The Committed: A Novel

  • By Viet Thanh Nguyen
  • Grove Press
  • 400 pp.

Though skillfully written, this buzzed-about sequel to The Sympathizer falls far short of its predecessor.

The Committed: A Novel

One of the most interesting aspects of Viet Thanh Nguyen’s The Committed, sequel to the Pulitzer Prize-winning The Sympathizer, is how much of a critique it is of three cultures: Vietnamese, American, and French. Shortly after arriving in Paris, the unnamed narrator of both novels observes how charming Paris is. However, that same word “was too moderate of an adjective for a country and a people as hot and hot-blooded as mine,” he observes. The Vietnamese “repulsed or seduced, but we never charmed.”

And America is certainly not charming, either. He likens American capitalism to Coca-Cola, which wasn’t good for you, “no matter how it fizzled on the tongue.” But everything about Paris was charming: the shape of the baguettes, the coffee served in tiny cups, the paint peeling on doors.

Commentary about capitalism, colonialism, and culture crowd the novel. Here’s another example: the American capitalist eats “gigantic slabs of still-bleeding red meat,” while the Frenchman “preferred the refined cruelty of foie gras.” These analyses are often both astute and entertaining, if at times simplistic.

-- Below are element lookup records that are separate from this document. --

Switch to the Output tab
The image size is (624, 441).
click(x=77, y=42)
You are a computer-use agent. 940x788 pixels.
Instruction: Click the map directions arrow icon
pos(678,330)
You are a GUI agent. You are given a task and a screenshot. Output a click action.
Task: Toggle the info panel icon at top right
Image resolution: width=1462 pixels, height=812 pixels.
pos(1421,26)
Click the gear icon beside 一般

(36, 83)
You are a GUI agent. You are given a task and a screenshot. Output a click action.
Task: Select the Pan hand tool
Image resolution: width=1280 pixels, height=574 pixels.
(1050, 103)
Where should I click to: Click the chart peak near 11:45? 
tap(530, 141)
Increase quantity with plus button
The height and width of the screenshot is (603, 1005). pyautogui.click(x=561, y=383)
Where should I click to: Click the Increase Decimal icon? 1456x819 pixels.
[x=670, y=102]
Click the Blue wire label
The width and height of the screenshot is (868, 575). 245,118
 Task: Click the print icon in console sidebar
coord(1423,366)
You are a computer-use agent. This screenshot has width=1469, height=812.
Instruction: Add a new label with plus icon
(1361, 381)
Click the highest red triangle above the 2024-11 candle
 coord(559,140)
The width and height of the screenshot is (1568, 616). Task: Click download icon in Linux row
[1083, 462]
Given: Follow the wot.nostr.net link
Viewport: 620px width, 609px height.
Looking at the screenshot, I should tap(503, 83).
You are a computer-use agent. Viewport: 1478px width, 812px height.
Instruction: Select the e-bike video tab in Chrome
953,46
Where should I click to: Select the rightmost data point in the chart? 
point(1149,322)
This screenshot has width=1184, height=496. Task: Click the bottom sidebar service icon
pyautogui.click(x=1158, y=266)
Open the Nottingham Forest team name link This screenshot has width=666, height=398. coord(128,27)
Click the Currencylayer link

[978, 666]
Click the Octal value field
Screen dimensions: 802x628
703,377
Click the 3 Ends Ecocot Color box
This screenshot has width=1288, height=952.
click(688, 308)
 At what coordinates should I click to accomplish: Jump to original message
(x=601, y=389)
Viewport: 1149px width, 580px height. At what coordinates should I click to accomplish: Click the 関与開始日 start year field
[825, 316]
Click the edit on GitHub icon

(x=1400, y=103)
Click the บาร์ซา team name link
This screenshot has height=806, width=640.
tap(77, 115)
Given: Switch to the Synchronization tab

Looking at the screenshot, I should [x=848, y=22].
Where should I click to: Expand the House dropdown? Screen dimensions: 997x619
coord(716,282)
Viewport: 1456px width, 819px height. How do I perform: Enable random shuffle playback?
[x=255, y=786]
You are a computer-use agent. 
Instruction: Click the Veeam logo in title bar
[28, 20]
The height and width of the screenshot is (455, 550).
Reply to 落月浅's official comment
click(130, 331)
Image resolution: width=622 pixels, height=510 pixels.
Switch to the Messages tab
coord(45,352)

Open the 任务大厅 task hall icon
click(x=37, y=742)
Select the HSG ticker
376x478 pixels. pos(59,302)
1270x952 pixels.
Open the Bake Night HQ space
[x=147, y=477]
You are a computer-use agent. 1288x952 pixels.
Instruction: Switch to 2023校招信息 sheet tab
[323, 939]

The plot is very Tarantino-esque. The narrator — sometimes referred to as Crazy Bastard — who has escaped from a reeducation camp in Vietnam, initially stays with his aunt, who’s surrounded by intellectual friends. This period in his life turns out to be a short and pleasant interlude. But he quickly becomes involved in drug dealing, and the narrative hurtles from one wretched event to another.

From portraying the cleaning of disgustingly clogged toilets to the witnessing of killings and the watching of strange orgies, the novel is unrelenting in its pursuit of the extreme and the loathsome. While the narrator may have left war and torture behind, unthinkable trauma follows him to the non-charming neighborhoods of Paris.

One of the reasons I had trouble getting drawn into the story is that the narrator is largely unknowable. He wakes up with the “meaty taste of an existential crisis” in his mouth and brews coffee “that’s as black as the emptiness” within him, but his very intellectualism is a brick wall around his soul. The book doesn’t answer questions about who he truly is, notwithstanding explanations like this:

“Why should I worry about deviating from the masses when I am also me and myself? Am I not a mass? Am I not already a collective? Do I not contain multitudes? Am I not a universe unto myself? Am I not always infinitely dialectical as I synthesize the thesis of me and the antithesis of myself?”

And it requires some suspension of disbelief to accept that a war survivor who has worked as a spy and been horrendously tortured is so immersed in literary theory and philosophy, even as he goes about dealing drugs or visiting brothels. In an interview, the author says that the narrator is in many ways an alter ego. And this isn’t surprising. The narrator’s personality, especially his penchant for philosophical rumination, seems to be much closer to a college professor’s (which Nguyen is) than to a war survivor’s.

Here’s how the narrator responds to a sentence uttered by his former professor: “‘Art is not a mirror held up to the world but a hammer with which to shape it.’ Oh! I had practically orgasmed at hearing this for the first time! Slogans were my turn-on and my political convictions were my most erogenous zone.”

And the other characters who walk into and out of this story are even more unknowable, even two-dimensional. While we do get to know the narrator’s friend Bon and his aunt a little, most of the others have paper-thin personalities. Still, there are stretches of the narrative that are compelling and race along at breakneck speed in the same way a gangster movie does. Drug deals go wrong, gangs go on revenge-killing sprees, and the narrator frequents a brothel.

Ultimately, if you belong to the slice of the population that’s into both violent thrillers and cultural analysis, this well-written book — with its various idiosyncrasies — will hit the spot. For others, it may be a bit of a struggle.

Ananya Bhattacharyya is a Washington-based editor and writer. Her work has been published in the New York Times, Guardian, Lit Hub, Baltimore Sun, Al Jazeera America, Reuters, Vice, Washingtonian, and other publications.